Tasks:
A - In the La Paz travel notes, where do the microbuses to Tiwanaku leave from?
B - Reproduce word for word the part of the La Paz travel notes starting at "Death road. It" and ending at "to your left.".

Selected excerpt:

☆ ☆ ☆ ☆ ☆ ☆ ☆

Cementerio, the communal cemetery. Don’t be shy and go for a walk among the alleyways of the cemetery and admire beautiful street art that decorates the blocks that house the shrines.
Valle de la Luna. A spot with rock formations at the outskirts of La Paz. Don’t bother with an organized tour, take public transport. Also, don’t bother at all if you are coming from San Pedro de Atacama. Compared to what you’ve seen there, it’s disappointing.
Death road. It used to be the only connection between La Paz and the Amazons for all traffic, but since the new paved road has been built, Death road became a (macabre) tourist attraction and a downhill mountain biking single-track. I booked with Barracuda Biking, but I guess most agencies offer pretty much the same standard. It’s a good day out, starting in almost 5000 m (on tarmac, to get used to the hydraulic brakes of the bikes) and then descending on gravel all the way to 1200 m (over 35 km). The scenery is both amazing and frightening when you realize the road mostly isn’t wide enough for two cars, there is no hard shoulder anywhere and a void of sever hundred meters to your left.
Fotos by Barracuda Biking:
Tiwanaku: the ruins of the ancient capital of pre Inca civilization on the shores of Lake Titicaca, about 2 hours drive from La Paz (microbuses leave from the cemetery every so often).
La Paz is a fantastic city: colourful, buzzing, chaotic, lively. It’s also very safe, at least I walked alone various time at night and did not have the slightest problem. But then again, right now I look like Cristiano Ronaldo with boobs, so I suspect it’s more likely they ask me for an autograph or a selfie than try to rape me.

☆ ☆ ☆ ☆ ☆ ☆ ☆

Record extracts:
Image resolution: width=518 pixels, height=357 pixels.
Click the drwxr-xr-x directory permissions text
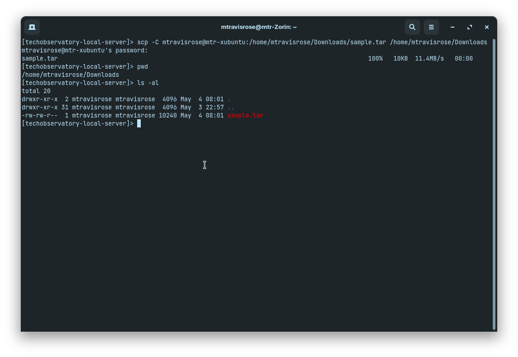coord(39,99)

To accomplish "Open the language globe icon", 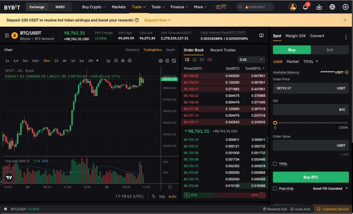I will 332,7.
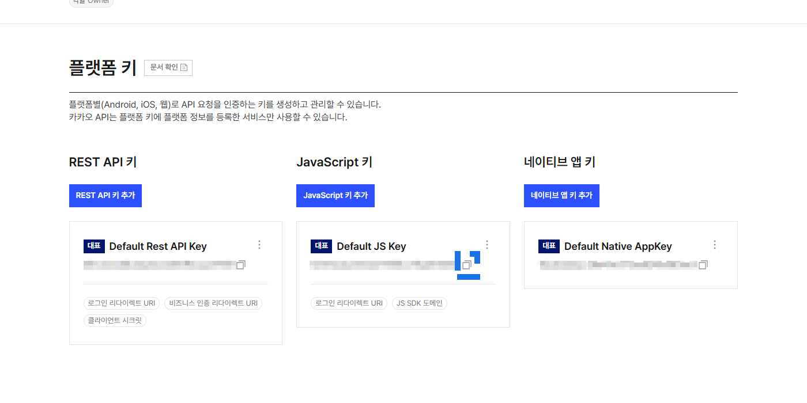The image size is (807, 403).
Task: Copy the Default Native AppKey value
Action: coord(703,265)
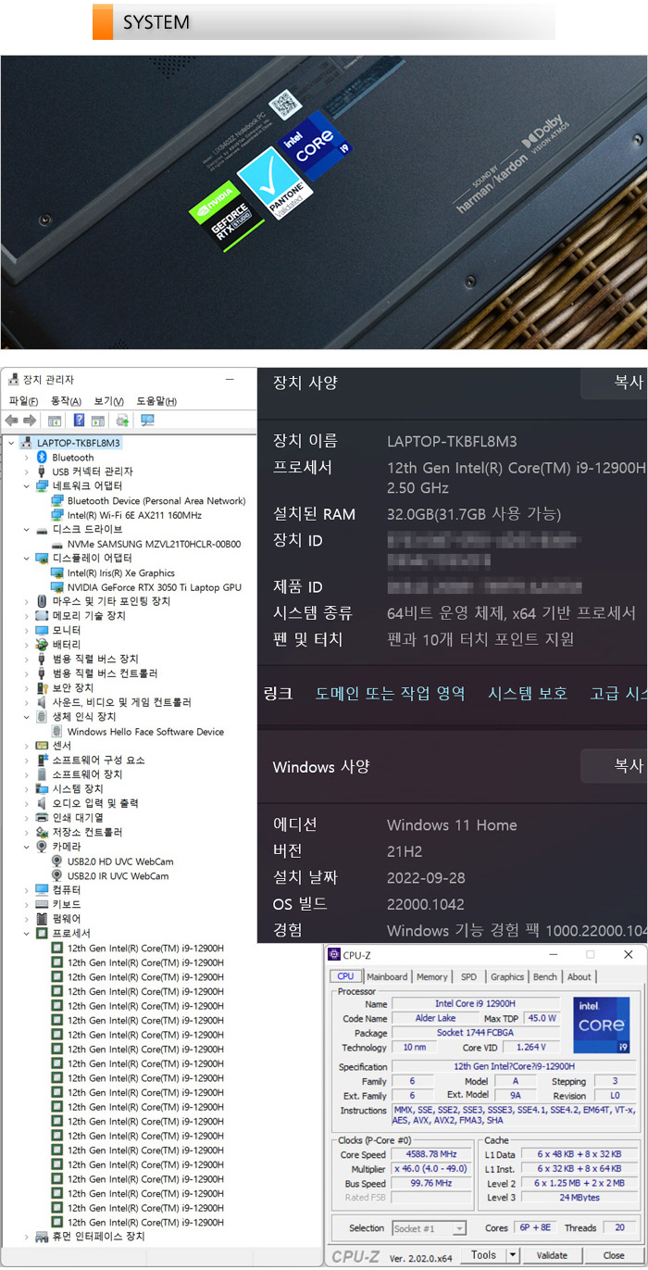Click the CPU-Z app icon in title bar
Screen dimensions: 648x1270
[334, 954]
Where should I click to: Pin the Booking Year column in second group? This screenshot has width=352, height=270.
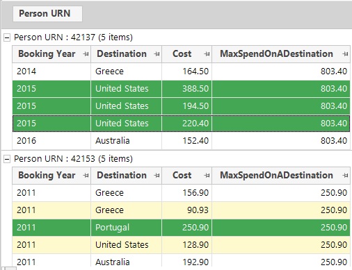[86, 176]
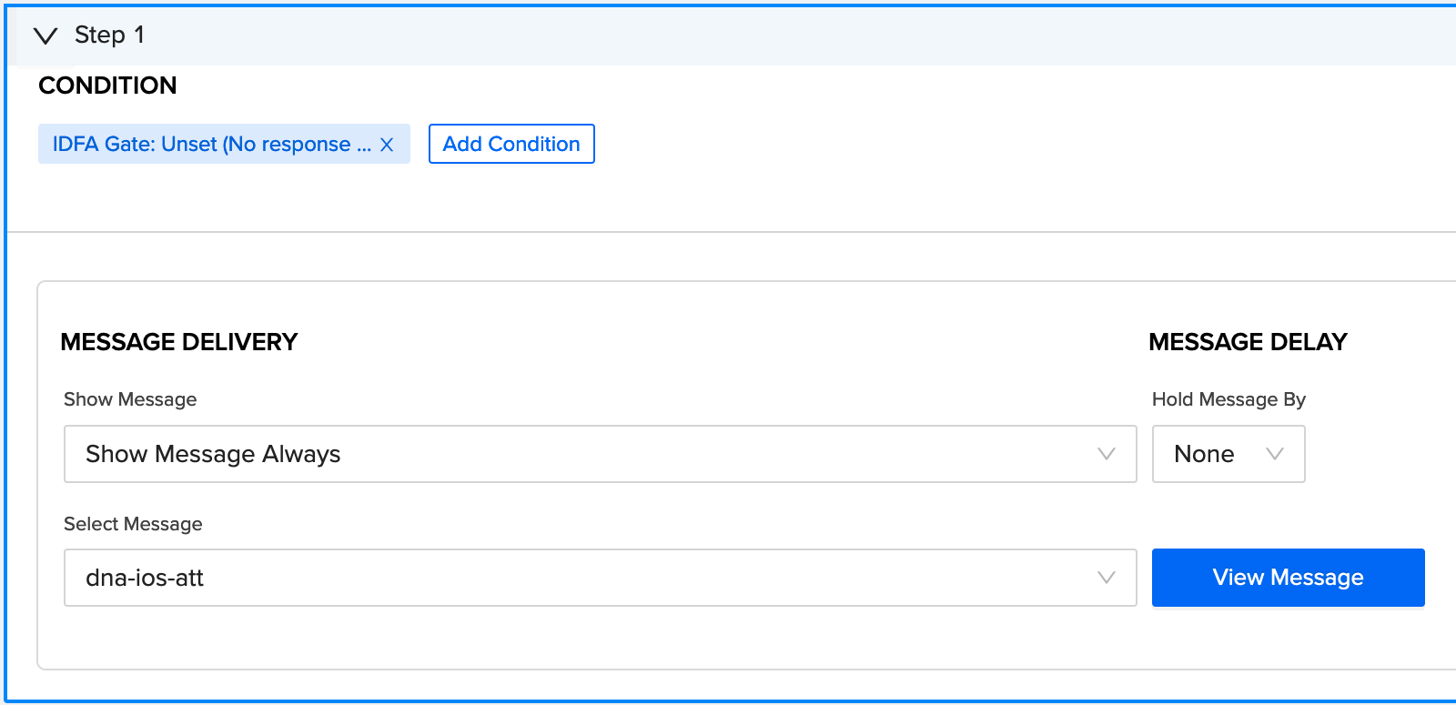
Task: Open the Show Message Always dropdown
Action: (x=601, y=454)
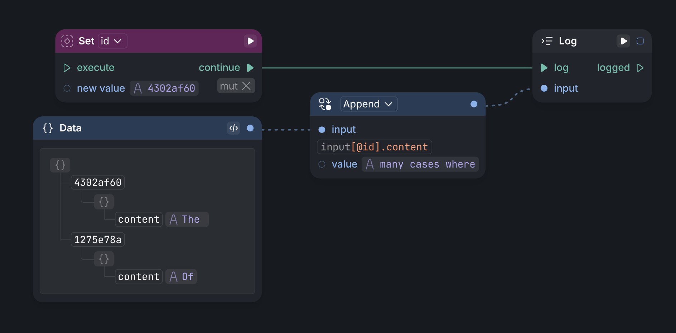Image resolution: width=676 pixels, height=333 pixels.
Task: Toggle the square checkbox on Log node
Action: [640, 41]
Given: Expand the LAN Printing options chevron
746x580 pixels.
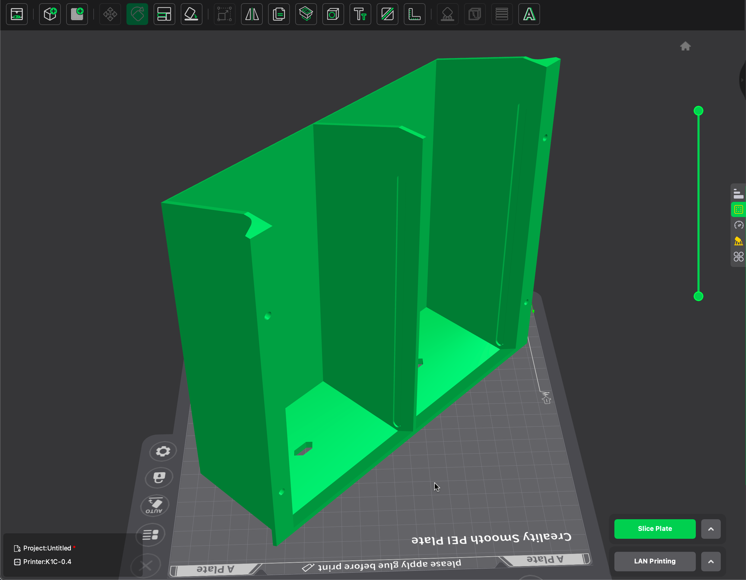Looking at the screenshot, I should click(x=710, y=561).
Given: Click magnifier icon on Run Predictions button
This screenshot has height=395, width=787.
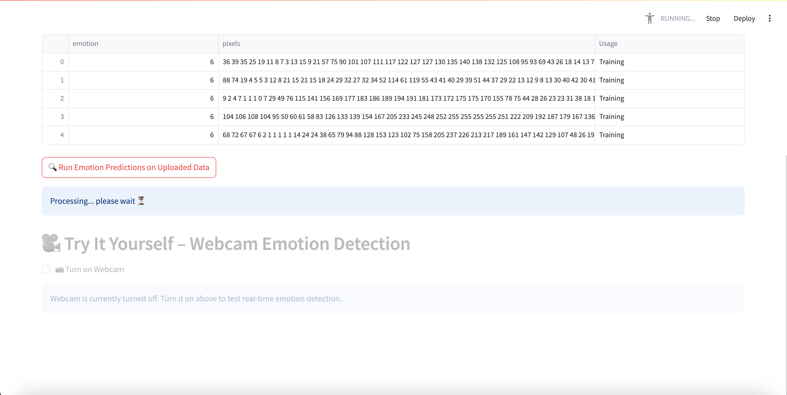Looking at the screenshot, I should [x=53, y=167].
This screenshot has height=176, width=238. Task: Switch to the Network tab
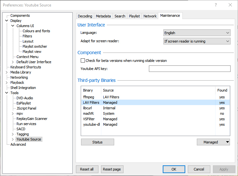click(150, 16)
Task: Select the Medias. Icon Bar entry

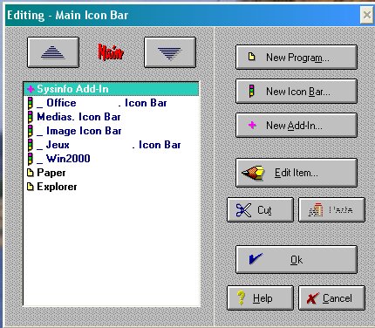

☆ ☆ ☆ ☆ ☆ ☆ ☆

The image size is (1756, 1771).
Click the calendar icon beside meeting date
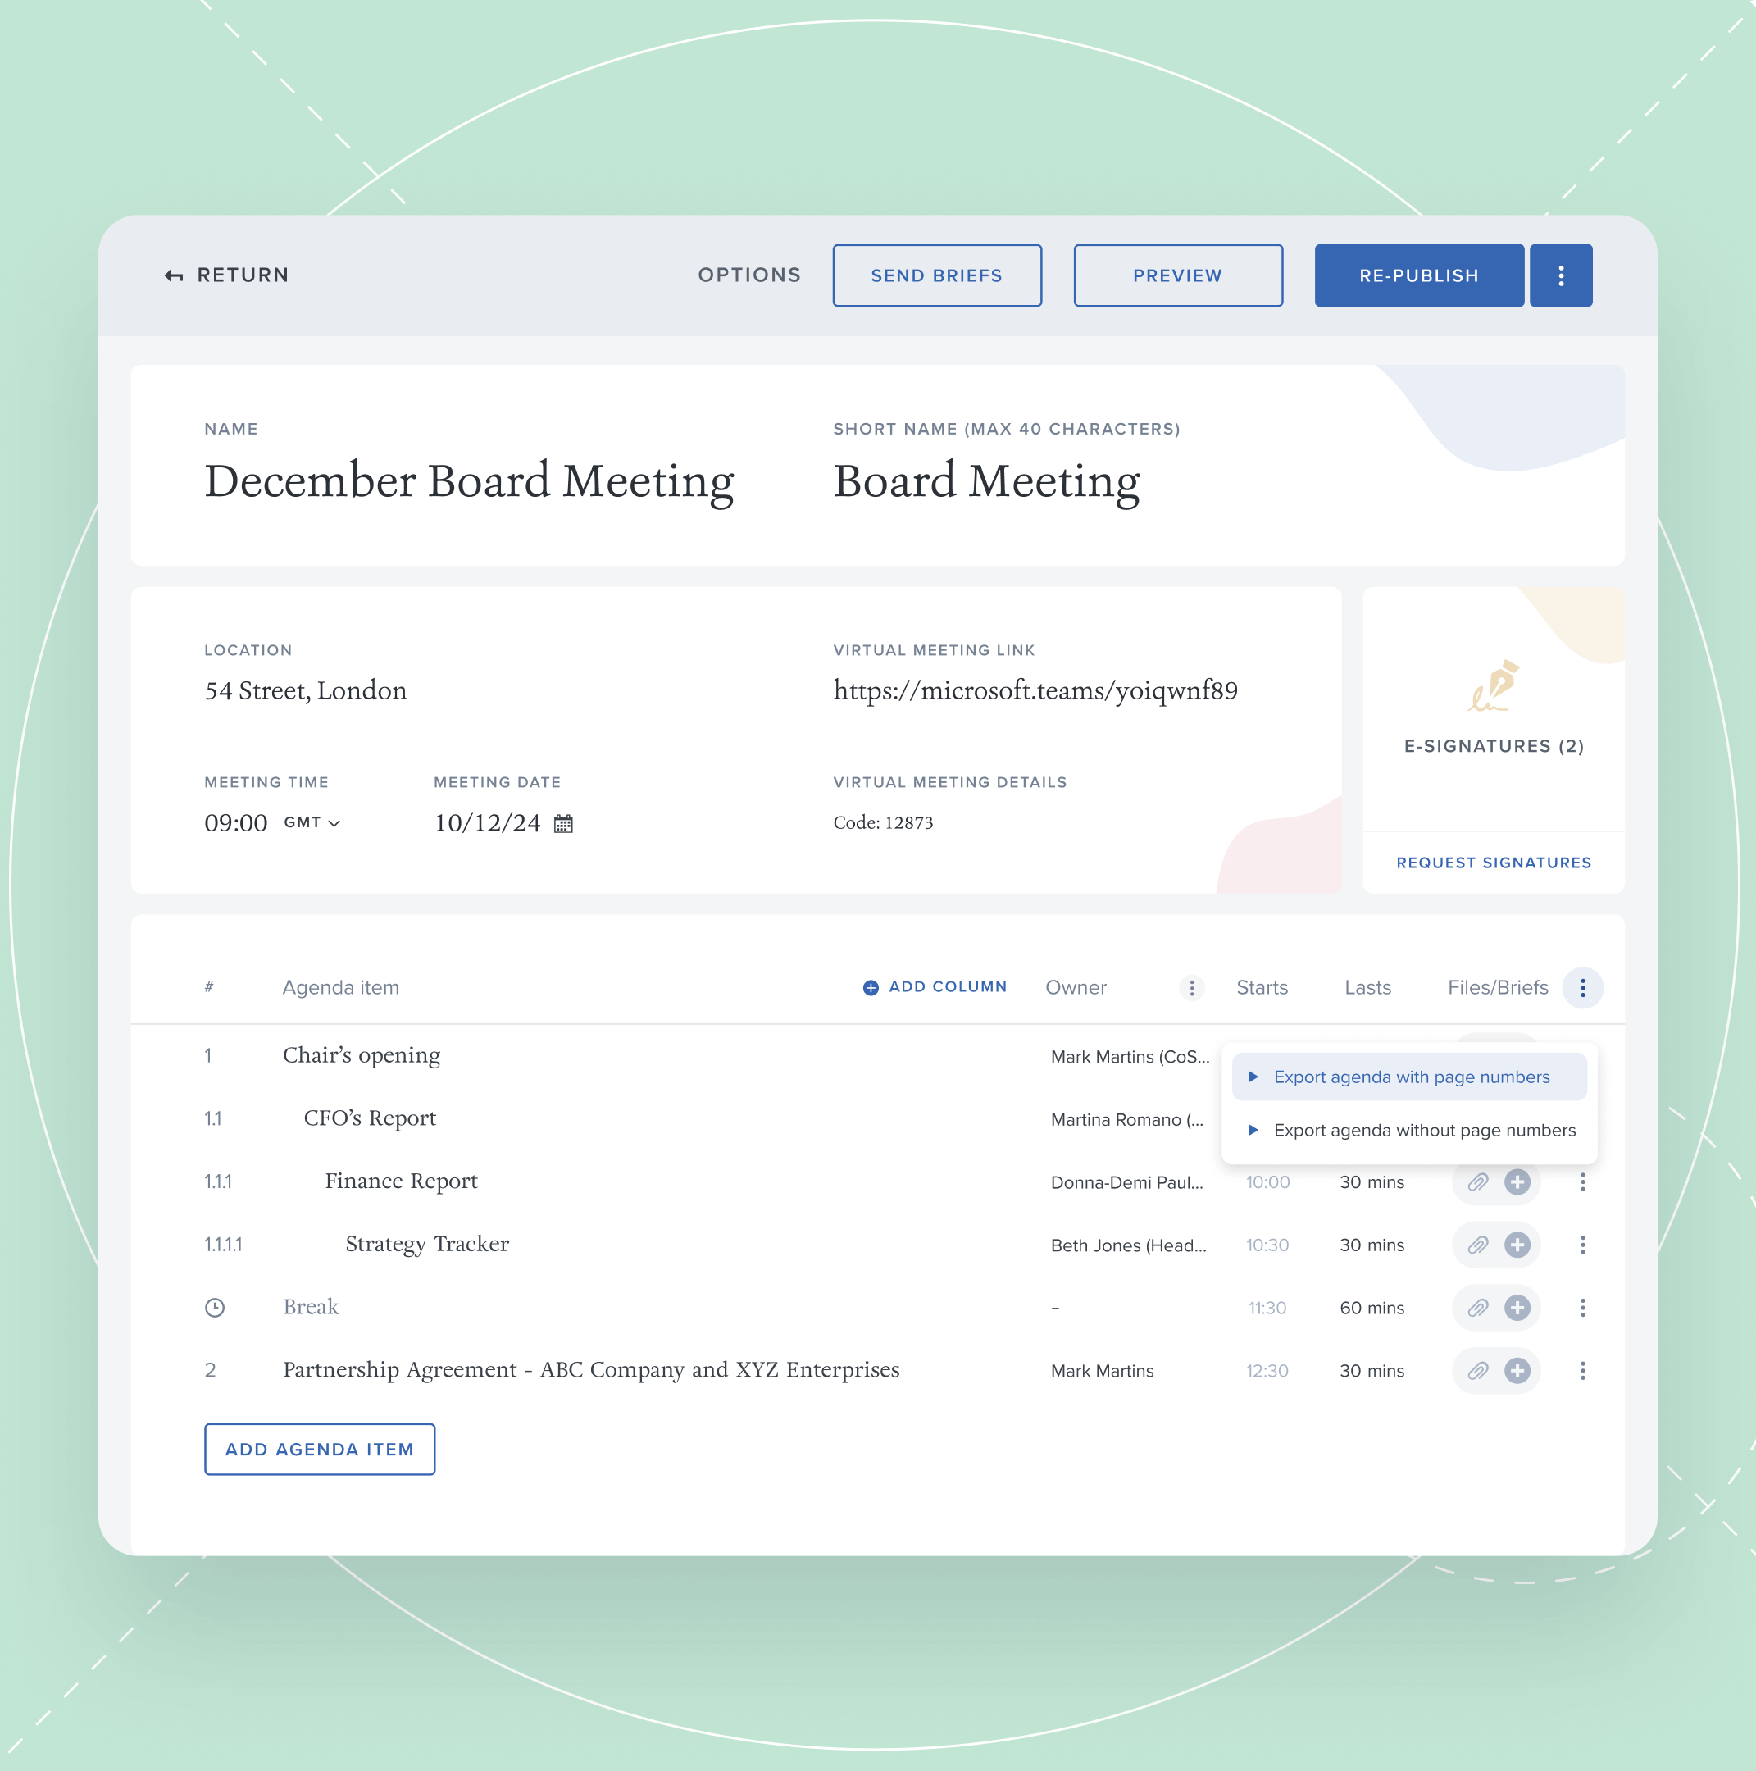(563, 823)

☆ ☆ ☆ ☆ ☆ ☆ ☆

Answers to the exercise:
A - They leave from the cemetery.

B -
Death road. It used to be the only connection between La Paz and the Amazons for all traffic, but since the new paved road has been built, Death road became a (macabre) tourist attraction and a downhill mountain biking single-track. I booked with Barracuda Biking, but I guess most agencies offer pretty much the same standard. It’s a good day out, starting in almost 5000 m (on tarmac, to get used to the hydraulic brakes of the bikes) and then descending on gravel all the way to 1200 m (over 35 km). The scenery is both amazing and frightening when you realize the road mostly isn’t wide enough for two cars, there is no hard shoulder anywhere and a void of sever hundred meters to your left.